Top of GIVEN TEXT
Article-Off-plan remains popular amongst Dubai residents

Recent reports by listings portals Bayut and Dubizzle show that 53 percent of residential sales last year were off-plan sales.

Indeed, according to the Dubai Land Department, the total number of properties bought in 2020 totaled $7.4 billion (AED 27.2 billion), of which $3.9 billion (AED 14.4 billion) were off-plan properties, while $3.4 billion (AED 12.8 billion) of sales accounted for ready property deals.

Meanwhile market experts JLL said that 53,000 homes are due for handover in 2021, which represents a 9 percent increase on the total stock at the end of last year.

Overall, however, - and in line with the previous two years - 2020 saw a decline in rental and sales prices across the emirate. Over the past 12 months, further market concerns have centred upon a fear of oversupply, and the impact of COVID-19 on the industry.
Bottom of GIVEN TEXT
> **WHAT TO WORK ON**
a - In the article on Dubai off-plan property, what percentage of last year's residential sales were off-plan, according to reports by Bayut and Dubizzle?
b - In the article on Dubai off-plan property, reproduce the passage that begins at the words "Article-Off-plan remains popular" and stops after "ready property deals.", swapping "listings portals" for "property websites".
c - Write the next part of the article on Dubai off-plan property, carrying on from its last sentence.
Top of AVAILABLE DATA
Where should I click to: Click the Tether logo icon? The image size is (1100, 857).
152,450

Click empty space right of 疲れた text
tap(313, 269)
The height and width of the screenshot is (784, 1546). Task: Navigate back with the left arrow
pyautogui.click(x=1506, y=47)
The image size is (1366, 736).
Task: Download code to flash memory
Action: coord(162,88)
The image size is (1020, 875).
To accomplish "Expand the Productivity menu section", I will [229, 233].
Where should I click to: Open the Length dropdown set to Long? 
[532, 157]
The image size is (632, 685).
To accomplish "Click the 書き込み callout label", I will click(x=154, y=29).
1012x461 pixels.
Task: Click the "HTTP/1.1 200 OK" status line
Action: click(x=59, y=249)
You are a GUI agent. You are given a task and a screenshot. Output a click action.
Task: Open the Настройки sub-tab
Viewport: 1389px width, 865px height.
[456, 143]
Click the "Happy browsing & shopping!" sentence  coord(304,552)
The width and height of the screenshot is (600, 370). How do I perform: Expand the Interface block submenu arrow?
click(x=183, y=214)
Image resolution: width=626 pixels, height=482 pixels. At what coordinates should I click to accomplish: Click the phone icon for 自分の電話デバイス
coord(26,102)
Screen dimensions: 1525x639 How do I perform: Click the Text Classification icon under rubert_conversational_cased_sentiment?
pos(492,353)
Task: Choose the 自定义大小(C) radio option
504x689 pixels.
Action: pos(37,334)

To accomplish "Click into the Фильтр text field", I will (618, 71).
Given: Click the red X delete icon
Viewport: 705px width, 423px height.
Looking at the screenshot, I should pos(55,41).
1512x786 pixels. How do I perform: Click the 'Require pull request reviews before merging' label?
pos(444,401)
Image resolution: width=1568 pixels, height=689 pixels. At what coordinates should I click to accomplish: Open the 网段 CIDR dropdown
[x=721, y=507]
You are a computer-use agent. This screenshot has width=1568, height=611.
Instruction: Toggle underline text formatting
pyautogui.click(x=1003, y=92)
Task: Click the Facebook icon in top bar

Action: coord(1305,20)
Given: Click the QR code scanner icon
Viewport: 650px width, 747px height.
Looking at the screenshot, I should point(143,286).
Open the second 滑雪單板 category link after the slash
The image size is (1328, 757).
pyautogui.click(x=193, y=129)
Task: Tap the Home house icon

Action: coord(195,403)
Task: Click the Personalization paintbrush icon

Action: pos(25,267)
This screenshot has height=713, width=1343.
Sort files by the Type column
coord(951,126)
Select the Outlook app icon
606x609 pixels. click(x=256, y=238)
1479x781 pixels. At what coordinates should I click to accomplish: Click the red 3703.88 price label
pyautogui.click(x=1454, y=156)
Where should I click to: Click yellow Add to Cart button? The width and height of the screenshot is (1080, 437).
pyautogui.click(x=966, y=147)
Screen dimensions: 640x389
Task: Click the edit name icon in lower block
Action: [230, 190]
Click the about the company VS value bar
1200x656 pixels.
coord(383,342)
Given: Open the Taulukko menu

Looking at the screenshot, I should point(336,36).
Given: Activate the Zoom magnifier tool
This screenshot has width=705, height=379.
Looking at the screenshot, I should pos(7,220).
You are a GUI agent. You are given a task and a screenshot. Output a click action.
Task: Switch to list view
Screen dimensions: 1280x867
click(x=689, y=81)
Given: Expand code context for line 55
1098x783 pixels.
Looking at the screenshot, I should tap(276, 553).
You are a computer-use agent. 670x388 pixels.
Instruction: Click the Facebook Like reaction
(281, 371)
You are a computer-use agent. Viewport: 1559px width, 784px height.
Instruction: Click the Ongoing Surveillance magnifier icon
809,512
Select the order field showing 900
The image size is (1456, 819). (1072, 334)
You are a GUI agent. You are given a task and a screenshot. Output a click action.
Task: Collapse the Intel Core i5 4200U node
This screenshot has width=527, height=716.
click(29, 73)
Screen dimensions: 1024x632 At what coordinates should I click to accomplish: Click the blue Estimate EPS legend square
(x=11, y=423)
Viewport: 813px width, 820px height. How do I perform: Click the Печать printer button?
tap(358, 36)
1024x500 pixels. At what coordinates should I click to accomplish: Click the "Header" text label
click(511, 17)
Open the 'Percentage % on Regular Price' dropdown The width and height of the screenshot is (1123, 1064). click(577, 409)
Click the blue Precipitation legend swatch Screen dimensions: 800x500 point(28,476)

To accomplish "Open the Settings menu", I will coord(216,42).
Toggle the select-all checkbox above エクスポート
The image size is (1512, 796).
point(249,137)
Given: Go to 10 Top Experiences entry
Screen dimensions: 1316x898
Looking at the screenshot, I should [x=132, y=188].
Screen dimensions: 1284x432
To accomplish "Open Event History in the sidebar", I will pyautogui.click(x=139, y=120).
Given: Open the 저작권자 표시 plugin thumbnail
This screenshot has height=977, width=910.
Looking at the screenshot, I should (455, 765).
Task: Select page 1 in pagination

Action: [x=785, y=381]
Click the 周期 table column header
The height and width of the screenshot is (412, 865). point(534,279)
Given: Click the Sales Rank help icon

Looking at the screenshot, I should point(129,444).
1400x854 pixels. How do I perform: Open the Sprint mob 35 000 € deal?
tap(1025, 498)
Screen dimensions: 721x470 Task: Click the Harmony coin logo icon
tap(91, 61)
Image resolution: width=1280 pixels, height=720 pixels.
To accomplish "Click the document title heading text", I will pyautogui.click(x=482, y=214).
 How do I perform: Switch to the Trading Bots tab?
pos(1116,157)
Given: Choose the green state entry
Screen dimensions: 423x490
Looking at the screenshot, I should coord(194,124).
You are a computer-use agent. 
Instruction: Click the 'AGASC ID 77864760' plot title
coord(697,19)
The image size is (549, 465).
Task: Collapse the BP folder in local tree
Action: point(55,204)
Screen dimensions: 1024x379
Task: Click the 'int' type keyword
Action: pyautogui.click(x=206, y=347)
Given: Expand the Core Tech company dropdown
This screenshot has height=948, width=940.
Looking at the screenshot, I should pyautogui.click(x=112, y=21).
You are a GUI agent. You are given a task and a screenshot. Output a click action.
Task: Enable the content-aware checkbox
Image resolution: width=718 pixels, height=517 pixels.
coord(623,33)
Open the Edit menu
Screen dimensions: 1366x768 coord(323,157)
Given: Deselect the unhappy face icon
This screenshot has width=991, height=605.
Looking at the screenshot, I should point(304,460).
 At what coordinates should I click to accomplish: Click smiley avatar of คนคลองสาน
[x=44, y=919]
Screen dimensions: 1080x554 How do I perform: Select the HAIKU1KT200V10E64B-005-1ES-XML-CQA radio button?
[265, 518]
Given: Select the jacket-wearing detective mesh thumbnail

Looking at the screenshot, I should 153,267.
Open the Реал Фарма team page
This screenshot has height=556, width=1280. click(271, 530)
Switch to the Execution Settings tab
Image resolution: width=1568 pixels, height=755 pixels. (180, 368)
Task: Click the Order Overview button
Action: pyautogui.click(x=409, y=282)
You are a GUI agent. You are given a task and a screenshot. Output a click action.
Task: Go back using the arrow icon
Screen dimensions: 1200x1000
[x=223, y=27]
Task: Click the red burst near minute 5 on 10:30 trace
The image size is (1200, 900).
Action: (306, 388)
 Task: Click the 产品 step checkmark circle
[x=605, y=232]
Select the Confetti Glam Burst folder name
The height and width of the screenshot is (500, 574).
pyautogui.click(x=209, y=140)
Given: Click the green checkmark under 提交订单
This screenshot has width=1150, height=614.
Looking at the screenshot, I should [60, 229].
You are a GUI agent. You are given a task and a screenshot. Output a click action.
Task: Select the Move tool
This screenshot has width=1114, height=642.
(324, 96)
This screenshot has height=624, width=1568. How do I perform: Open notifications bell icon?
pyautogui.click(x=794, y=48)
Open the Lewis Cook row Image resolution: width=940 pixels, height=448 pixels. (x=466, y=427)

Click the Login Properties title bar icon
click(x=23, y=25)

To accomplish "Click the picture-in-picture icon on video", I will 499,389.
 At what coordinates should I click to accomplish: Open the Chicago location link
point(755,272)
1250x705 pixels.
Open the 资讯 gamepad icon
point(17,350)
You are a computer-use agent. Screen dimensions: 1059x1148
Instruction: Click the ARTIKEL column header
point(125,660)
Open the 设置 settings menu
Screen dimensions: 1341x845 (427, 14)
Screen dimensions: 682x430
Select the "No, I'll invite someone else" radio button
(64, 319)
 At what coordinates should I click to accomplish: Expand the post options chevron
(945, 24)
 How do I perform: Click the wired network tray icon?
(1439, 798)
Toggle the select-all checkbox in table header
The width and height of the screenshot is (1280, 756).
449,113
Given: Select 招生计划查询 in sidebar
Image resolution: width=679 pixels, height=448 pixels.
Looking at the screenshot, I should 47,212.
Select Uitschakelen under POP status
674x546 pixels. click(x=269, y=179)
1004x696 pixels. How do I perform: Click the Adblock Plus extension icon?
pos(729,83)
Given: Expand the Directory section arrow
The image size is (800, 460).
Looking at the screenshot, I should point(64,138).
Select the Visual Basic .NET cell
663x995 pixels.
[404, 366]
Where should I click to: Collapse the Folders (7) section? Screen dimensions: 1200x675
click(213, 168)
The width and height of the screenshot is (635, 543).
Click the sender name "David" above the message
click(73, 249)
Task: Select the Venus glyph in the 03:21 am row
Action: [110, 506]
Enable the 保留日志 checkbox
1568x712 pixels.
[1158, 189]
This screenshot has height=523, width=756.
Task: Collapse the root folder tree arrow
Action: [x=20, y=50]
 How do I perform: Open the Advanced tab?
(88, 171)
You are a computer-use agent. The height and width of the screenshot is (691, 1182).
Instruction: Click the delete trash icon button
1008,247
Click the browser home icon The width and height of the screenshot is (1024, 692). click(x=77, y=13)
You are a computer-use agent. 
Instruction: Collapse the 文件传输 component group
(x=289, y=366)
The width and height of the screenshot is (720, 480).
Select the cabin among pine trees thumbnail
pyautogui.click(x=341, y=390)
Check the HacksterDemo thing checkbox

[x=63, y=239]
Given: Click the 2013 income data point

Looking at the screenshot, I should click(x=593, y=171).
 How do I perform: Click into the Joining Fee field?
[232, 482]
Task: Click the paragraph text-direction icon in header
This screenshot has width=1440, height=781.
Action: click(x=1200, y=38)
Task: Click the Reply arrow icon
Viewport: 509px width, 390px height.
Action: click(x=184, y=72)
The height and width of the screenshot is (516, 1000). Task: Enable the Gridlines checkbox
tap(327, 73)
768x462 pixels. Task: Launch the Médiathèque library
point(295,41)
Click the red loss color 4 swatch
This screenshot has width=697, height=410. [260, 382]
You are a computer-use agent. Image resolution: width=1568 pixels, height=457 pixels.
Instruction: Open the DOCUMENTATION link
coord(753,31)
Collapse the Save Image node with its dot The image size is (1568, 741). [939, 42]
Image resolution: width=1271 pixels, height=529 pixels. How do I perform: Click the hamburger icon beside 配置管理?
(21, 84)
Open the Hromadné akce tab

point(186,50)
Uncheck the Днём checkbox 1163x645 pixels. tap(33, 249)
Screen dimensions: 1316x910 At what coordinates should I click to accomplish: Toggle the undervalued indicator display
Bottom of AVAILABLE DATA
> **ANSWER SECTION**
a - 53 percent

b -
Article-Off-plan remains popular amongst Dubai residents

Recent reports by property websites Bayut and Dubizzle show that 53 percent of residential sales last year were off-plan sales.

Indeed, according to the Dubai Land Department, the total number of properties bought in 2020 totaled $7.4 billion (AED 27.2 billion), of which $3.9 billion (AED 14.4 billion) were off-plan properties, while $3.4 billion (AED 12.8 billion) of sales accounted for ready property deals.

c -
Indeed, while key communities in the city reported a price decline of between 2 and 10 percent, while rents decreased between 9 and 17 percent in 2020. There was significant growth in the affordable housing sector, with 332 sale transactions in Jumeirah Village Circle in the second half of 2020, the area also remained the most attractive area for renters on a budget, according to the report. Meanwhile, Dubai Marina was the most popular area for luxury sales over the same time period - accounting for 526 sales.